* [本文]:

......

吉野→(県道15他)喜蔵院→(林道吉野大峰線)
(以下#1-2)
→(林道洞川高原線)洞川→(県道21)川合
(以下#1-3)
→(国道309)行者還トンネル
(以下#1-4)
→(国道309)天ヶ瀬
(以下#1-5)
→(国道169)池原ダム→(国道425)坂本ダム
(以下#1-6)
→(国道425)尾鷲
(以下#1-7)
→(県道778・国道311)九鬼→(県道574)九鬼港
146km
駅前旅館に前泊の橿原神宮前から始発電車で、終点の吉野到着は6時半過ぎ。駅に着いてみると、大きなリュックを背負ったハイキング客みたいな人が数人ぱらぱら降りただけで、あとは杉と広葉樹の静かな谷間である。5月初旬、新緑の時期だけに見ることができる広葉樹の緑が、朝の日差しで更に鮮やかで瑞々しく、早くも緑に染まってしまいそうだ。谷間らしく空気はきりっと涼しいが、寒いと言うほどではない。いざとなればこちらにはウインドブレーカーがある。何も爽やかな気分が変わるようなものではない。
地図だとここから約100m登って尾根上、吉野山の参道へロープウェイみたいな線があって、ここを自転車で登るとぐねぐねのつづら折れか回り道の県道37かどちらかになる。というわけで、流されるように少し離れたロープウェイ乗り場へ輪行袋を抱えて移動。距離にして2、300m位、自転車を抱えてややしんどいぐらいだが、こういう努力は惜しもうとしないのが自分でおかしい。

......

* [エントリ]:

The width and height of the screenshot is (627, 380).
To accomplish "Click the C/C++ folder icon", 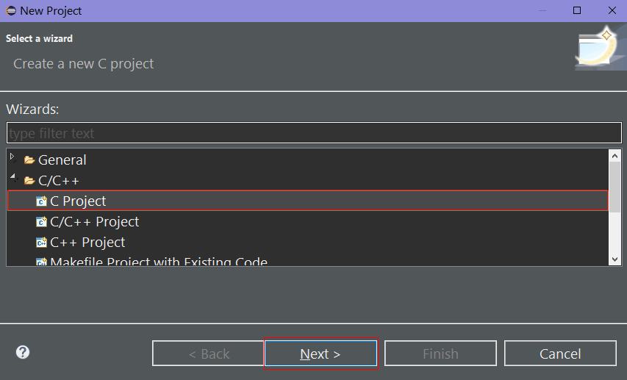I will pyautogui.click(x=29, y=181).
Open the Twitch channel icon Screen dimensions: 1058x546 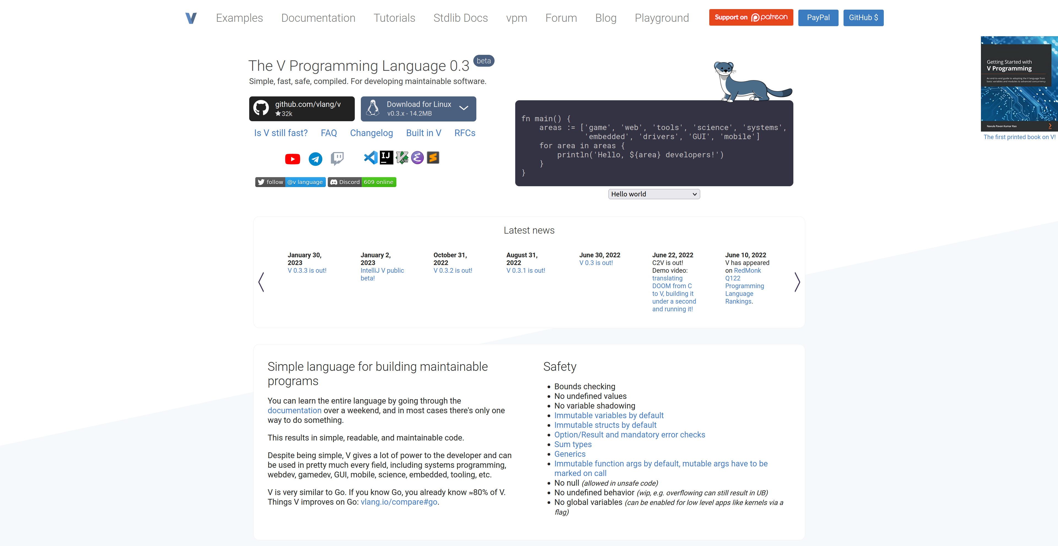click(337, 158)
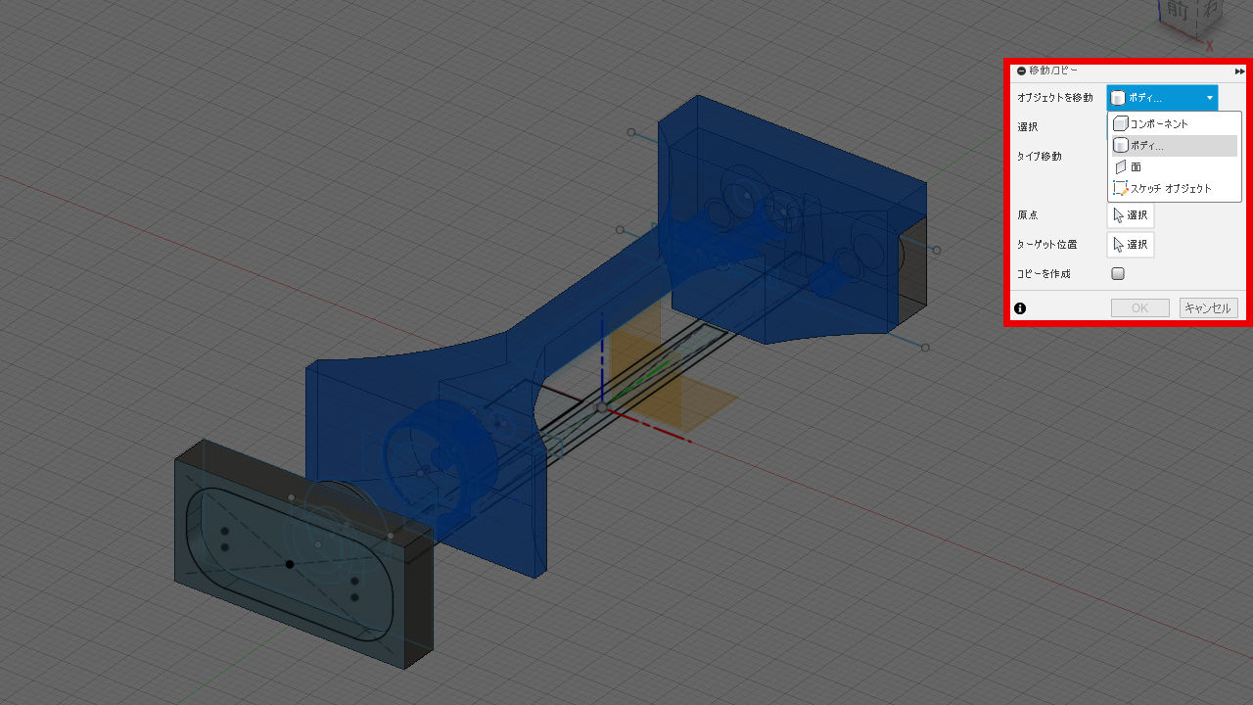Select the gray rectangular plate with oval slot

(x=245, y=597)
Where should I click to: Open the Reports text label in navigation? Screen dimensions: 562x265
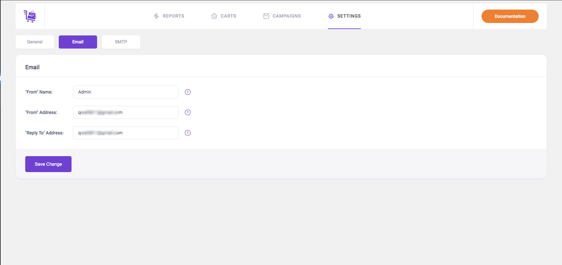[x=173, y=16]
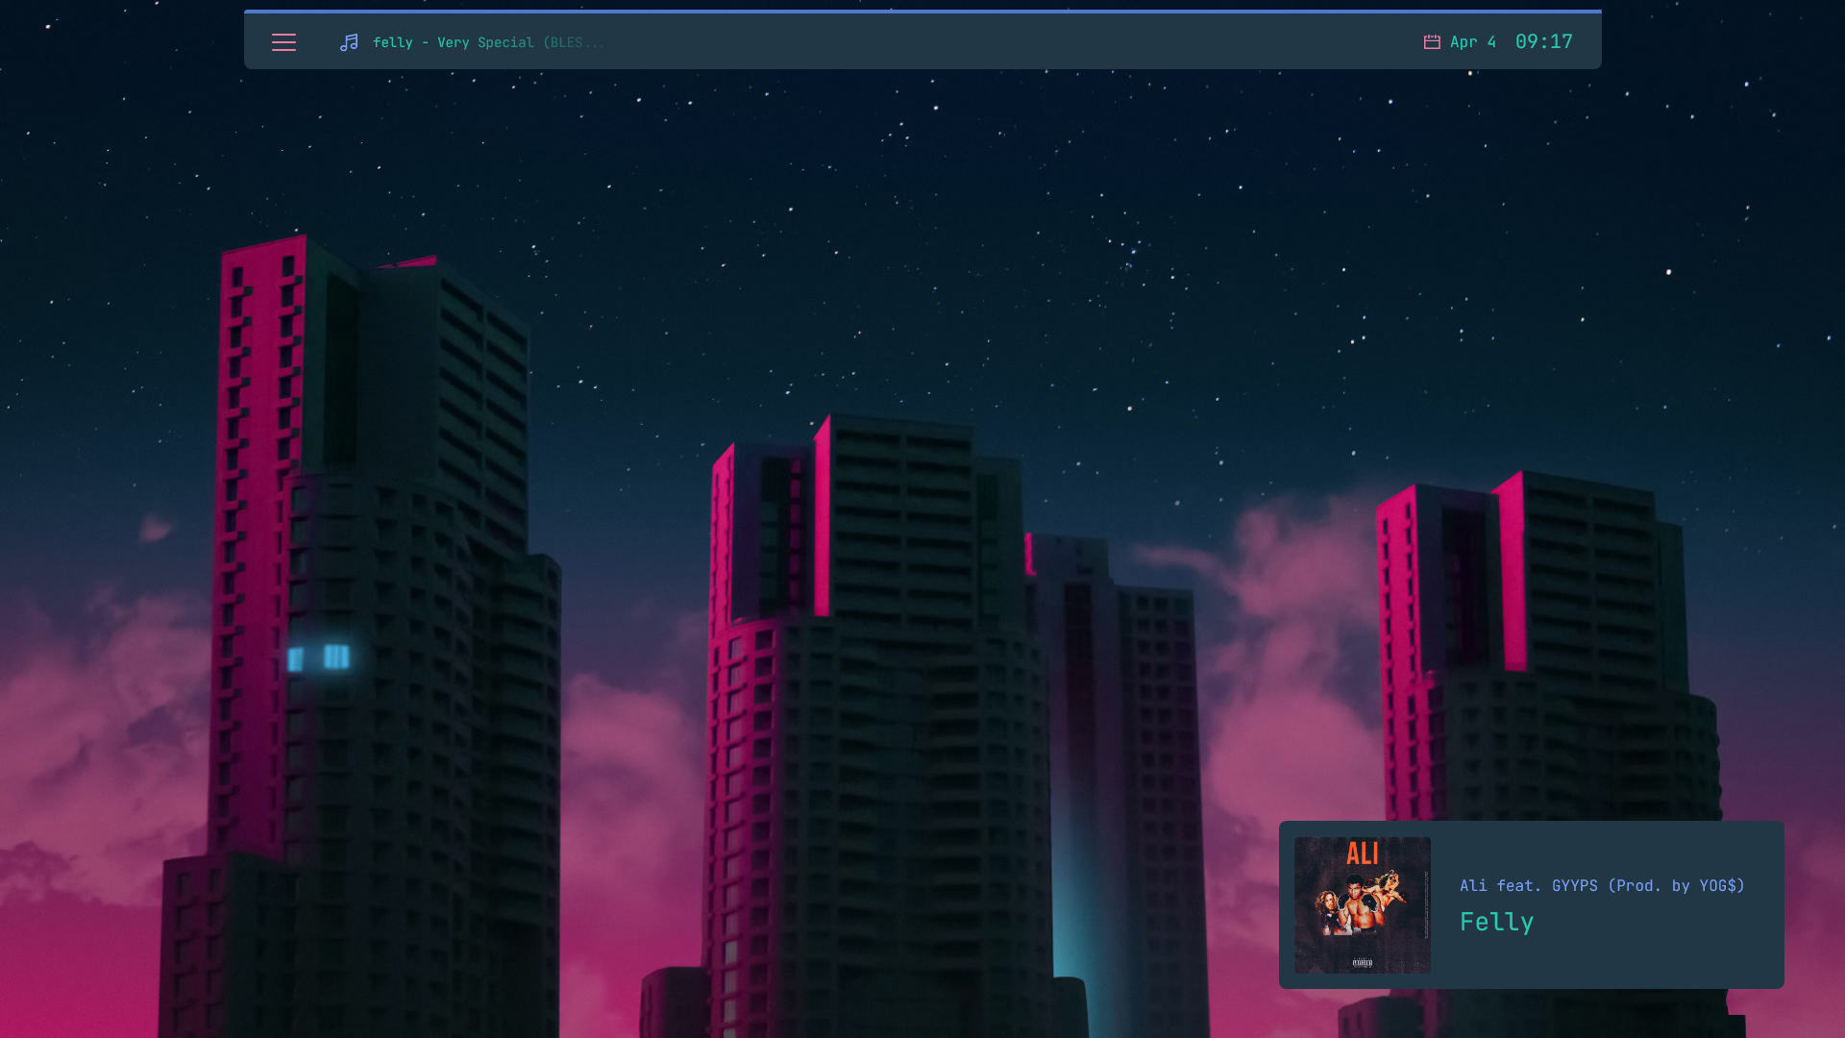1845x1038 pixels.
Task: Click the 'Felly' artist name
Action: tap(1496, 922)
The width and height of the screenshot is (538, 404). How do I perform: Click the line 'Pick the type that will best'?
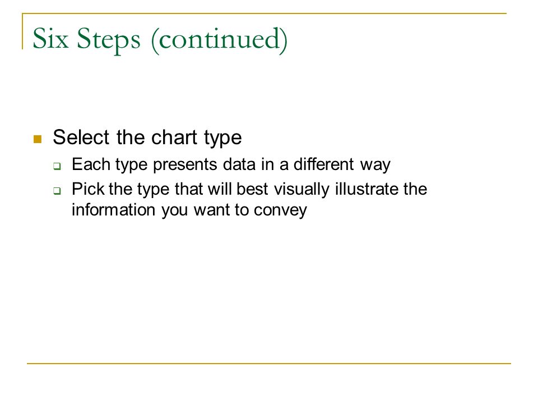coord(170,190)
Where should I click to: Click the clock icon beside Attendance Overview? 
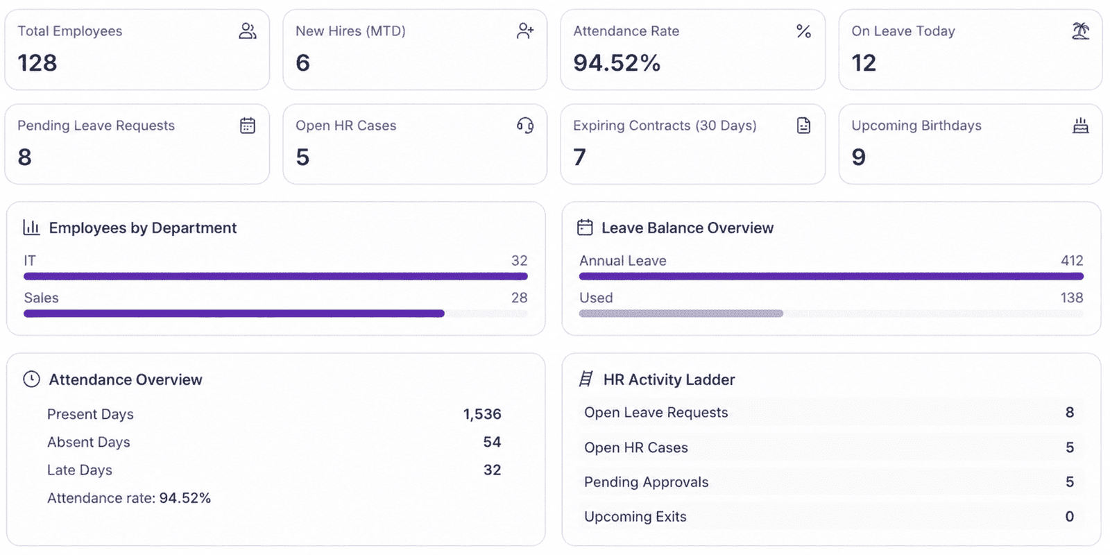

......

* [依頼]: 吉野からの自転車旅の本文を、「地図だとここから約100m登」から「としないのが自分でおかしい。」まで、その語句も含めて一字一句そのまま書き写してください。 回答には本文だけを使ってください。

* [出力]:
地図だとここから約100m登って尾根上、吉野山の参道へロープウェイみたいな線があって、ここを自転車で登るとぐねぐねのつづら折れか回り道の県道37かどちらかになる。というわけで、流されるように少し離れたロープウェイ乗り場へ輪行袋を抱えて移動。距離にして2、300m位、自転車を抱えてややしんどいぐらいだが、こういう努力は惜しもうとしないのが自分でおかしい。